### Passage for review
Our own Pine Tree State has no officially recognized, meteorologically minded woodchuck predicting spring’s arrival each year such as Ohio’s Buckeye Chuck, Nova Scotia’s Shubenacadie Sam or Pennsylvania’s Punxsutawney Phil.
Instead, we just wait and see if the eventual thaw comes early or late. Which is fine. There’s nothing we can do about it, anyway.
However, we do have an actual groundhog expert in our midst and she’s got plenty to say about the fascinating, often overlooked rodents more famous here for raiding vegetable gardens than forecasting weather.
Christine Maher is professor of biology and dean of the College of Science, Technology, and Health at the University of Southern Maine. Maher has a Ph.D in animal behavior and a M.S. in zoology.
She’s been studying the same group of Falmouth groundhogs — or woodchucks, as we tend to call them in Maine — for almost 30 years.
“There’s one female in particular that I started studying way back in 1998,” Maher said. “There were seven generations of descendants I was able to keep track of until that lineage died out in 2019.”
That first lady woodchuck alone produced 37 pups — or chucklings, as they’re also known — and the family grew exponentially from there.
Maher’s scientific research revolves around how different woodchuck populations are more, or less, social. In most places they’re quite solitary, but Maher discovered that the woodchucks she watched tended to hang around together, near the place where they were born, especially the females.
“So, there might be a mother surrounded by her daughters, by her granddaughters, by aunts, by cousins,” Maher said. “They actually treated their relatives nicer than they would treat their non-relatives — kind of like people.”
Maher admits she’s quite used to getting calls around Feb. 2 every year from people looking for quick, impressive woodchuck facts. That’s why she’s always got a few handy. Here are five.

### Source information

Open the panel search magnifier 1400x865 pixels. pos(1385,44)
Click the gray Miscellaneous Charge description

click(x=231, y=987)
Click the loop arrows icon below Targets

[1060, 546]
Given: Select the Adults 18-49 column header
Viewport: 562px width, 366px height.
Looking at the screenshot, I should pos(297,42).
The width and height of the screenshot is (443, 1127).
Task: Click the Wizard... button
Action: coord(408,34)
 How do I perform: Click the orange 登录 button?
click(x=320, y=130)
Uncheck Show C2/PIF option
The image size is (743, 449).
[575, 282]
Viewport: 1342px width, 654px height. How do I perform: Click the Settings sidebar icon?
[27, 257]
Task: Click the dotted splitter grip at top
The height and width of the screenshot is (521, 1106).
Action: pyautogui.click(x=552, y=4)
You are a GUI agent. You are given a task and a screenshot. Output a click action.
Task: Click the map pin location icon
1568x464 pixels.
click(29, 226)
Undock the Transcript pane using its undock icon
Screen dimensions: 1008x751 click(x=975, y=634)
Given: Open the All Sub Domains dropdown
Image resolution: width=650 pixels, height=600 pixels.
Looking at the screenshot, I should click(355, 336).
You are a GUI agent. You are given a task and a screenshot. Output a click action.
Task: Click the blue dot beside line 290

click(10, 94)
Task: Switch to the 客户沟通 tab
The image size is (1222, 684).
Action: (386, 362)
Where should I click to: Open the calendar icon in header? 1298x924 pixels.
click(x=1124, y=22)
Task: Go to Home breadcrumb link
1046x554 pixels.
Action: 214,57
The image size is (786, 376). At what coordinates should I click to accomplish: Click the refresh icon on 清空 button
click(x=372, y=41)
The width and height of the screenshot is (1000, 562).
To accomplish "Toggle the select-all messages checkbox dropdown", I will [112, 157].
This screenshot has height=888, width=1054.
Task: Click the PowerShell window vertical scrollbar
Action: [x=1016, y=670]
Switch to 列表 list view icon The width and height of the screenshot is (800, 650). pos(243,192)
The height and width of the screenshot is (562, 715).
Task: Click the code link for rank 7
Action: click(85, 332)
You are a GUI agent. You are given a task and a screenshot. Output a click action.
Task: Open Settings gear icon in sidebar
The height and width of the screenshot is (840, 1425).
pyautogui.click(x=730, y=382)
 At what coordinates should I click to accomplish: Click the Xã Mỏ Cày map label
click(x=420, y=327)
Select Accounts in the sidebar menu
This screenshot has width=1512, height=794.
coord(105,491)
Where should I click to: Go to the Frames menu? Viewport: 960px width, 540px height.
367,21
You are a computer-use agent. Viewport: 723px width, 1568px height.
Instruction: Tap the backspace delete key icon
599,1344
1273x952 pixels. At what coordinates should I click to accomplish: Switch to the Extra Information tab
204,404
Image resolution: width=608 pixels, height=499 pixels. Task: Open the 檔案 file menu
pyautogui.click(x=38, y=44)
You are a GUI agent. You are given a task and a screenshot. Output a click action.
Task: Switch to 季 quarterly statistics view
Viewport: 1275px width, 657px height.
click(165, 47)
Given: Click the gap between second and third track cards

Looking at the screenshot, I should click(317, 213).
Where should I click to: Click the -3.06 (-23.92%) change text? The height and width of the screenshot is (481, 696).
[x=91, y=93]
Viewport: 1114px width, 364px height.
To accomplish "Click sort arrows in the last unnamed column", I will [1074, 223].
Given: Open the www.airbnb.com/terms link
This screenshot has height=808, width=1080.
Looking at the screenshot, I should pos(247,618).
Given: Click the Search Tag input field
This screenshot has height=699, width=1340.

### Exercise 1
Return the passage of the woodchuck article starting with "Instead, we just" and going on through "than forecasting weather.", word for word.
### Exercise 2
Take the woodchuck article further, picking up right after its final sentence.

### Response area 1
Instead, we just wait and see if the eventual thaw comes early or late. Which is fine. There’s nothing we can do about it, anyway.
However, we do have an actual groundhog expert in our midst and she’s got plenty to say about the fascinating, often overlooked rodents more famous here for raiding vegetable gardens than forecasting weather.

### Response area 2
Number one: Maine woodchucks hibernate half their lives. Going to ground early, in mid-September, they don’t usually emerge from their burrows until six months later, in late March.
“Once they’re fat enough, they go down into their burrows, probably because it’s safer,” Maher said. “There’s no predators down there.”
Number two: Speaking of fat, woodchucks have to double their weight every year because they burn half of it while staying warm during the winter.
“When they come out of hibernation, an adult will weigh around two-and-a-half kilograms,” Maher said, “and by the time they go back into hibernation at the end of the summer, they weigh maybe five or even six kilograms.”
Number three: Their favorite food — other than your prized tomatoes — are dandelions.
“And clover. They love clover, too,” Maher said. “They’re not eating grass.”
Number four: Some woodchucks in Maine can be black, rather than brown.
“It’s called melanism. It’s just a genetic thing, a mutation in the genes,” Maher said. “At one point, pretty close to 15 percent of the [Falmouth] population was melanistic.”
Number five: Just for the record, though they are fascinating, woodchucks have no ability to predict the weather. Groundhog Day is just the North American version of an older pagan holiday from Europe marking the halfway point between the winter solstice and the spring equinox.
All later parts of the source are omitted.